Exercise details: Return every one of the following items verbatim, leaving each line unchanged.

Materials provided:
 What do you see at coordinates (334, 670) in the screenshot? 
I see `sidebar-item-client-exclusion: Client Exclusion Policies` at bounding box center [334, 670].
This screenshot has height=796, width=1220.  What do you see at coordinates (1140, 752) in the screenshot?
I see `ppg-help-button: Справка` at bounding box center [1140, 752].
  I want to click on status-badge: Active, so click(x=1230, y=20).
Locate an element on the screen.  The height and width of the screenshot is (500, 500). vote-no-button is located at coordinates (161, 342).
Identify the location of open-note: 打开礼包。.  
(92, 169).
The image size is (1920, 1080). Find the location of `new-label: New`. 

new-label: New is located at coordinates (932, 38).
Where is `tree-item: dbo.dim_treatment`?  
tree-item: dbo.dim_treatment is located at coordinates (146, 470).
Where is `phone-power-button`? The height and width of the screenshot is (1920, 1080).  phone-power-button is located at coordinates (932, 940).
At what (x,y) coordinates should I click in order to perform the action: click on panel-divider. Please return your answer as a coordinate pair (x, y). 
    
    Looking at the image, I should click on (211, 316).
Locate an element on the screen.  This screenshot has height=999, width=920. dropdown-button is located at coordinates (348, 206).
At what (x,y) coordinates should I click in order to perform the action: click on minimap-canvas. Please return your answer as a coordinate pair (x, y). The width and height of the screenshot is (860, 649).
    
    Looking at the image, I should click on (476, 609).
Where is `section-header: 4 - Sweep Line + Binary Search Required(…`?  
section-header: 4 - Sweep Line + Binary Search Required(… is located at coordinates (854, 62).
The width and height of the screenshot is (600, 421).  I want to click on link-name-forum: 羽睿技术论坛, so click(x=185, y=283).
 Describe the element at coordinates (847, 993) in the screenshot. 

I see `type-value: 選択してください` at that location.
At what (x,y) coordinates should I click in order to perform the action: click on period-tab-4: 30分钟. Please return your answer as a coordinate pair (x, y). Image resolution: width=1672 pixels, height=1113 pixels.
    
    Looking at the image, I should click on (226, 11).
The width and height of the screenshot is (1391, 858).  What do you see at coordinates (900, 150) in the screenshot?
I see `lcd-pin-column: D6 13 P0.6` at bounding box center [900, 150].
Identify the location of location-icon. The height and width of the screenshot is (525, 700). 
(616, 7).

Task output:
 What do you see at coordinates (334, 670) in the screenshot? 
I see `sidebar-item-client-exclusion: Client Exclusion Policies` at bounding box center [334, 670].
This screenshot has height=796, width=1220.  What do you see at coordinates (1140, 752) in the screenshot?
I see `ppg-help-button: Справка` at bounding box center [1140, 752].
  I want to click on status-badge: Active, so click(x=1230, y=20).
Locate an element on the screen.  The height and width of the screenshot is (500, 500). vote-no-button is located at coordinates (161, 342).
Identify the location of open-note: 打开礼包。.  
(92, 169).
The image size is (1920, 1080). Find the location of `new-label: New`. 

new-label: New is located at coordinates (932, 38).
Where is `tree-item: dbo.dim_treatment`?  
tree-item: dbo.dim_treatment is located at coordinates (146, 470).
Where is `phone-power-button`? The height and width of the screenshot is (1920, 1080).  phone-power-button is located at coordinates (932, 940).
At what (x,y) coordinates should I click in order to perform the action: click on panel-divider. Please return your answer as a coordinate pair (x, y). 
    
    Looking at the image, I should click on (211, 316).
Locate an element on the screen.  This screenshot has height=999, width=920. dropdown-button is located at coordinates (348, 206).
At what (x,y) coordinates should I click in order to perform the action: click on minimap-canvas. Please return your answer as a coordinate pair (x, y). The width and height of the screenshot is (860, 649).
    
    Looking at the image, I should click on (476, 609).
Where is `section-header: 4 - Sweep Line + Binary Search Required(…`?  
section-header: 4 - Sweep Line + Binary Search Required(… is located at coordinates (854, 62).
The width and height of the screenshot is (600, 421).  I want to click on link-name-forum: 羽睿技术论坛, so click(x=185, y=283).
 Describe the element at coordinates (847, 993) in the screenshot. 

I see `type-value: 選択してください` at that location.
At what (x,y) coordinates should I click in order to perform the action: click on period-tab-4: 30分钟. Please return your answer as a coordinate pair (x, y). Image resolution: width=1672 pixels, height=1113 pixels.
    
    Looking at the image, I should click on (226, 11).
The width and height of the screenshot is (1391, 858).  What do you see at coordinates (900, 150) in the screenshot?
I see `lcd-pin-column: D6 13 P0.6` at bounding box center [900, 150].
Identify the location of location-icon. The height and width of the screenshot is (525, 700). 
(616, 7).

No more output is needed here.